[Stored items]
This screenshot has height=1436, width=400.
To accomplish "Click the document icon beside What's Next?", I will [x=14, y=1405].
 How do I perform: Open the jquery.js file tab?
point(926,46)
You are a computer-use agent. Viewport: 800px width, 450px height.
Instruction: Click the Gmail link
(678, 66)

- [What is being asked]:
Where does the string "width" appear in the records? Copy every line that holds it.

- [Written response]:
This screenshot has height=1436, width=400.
You are a computer-use agent. Viewport: 800px width, 450px height.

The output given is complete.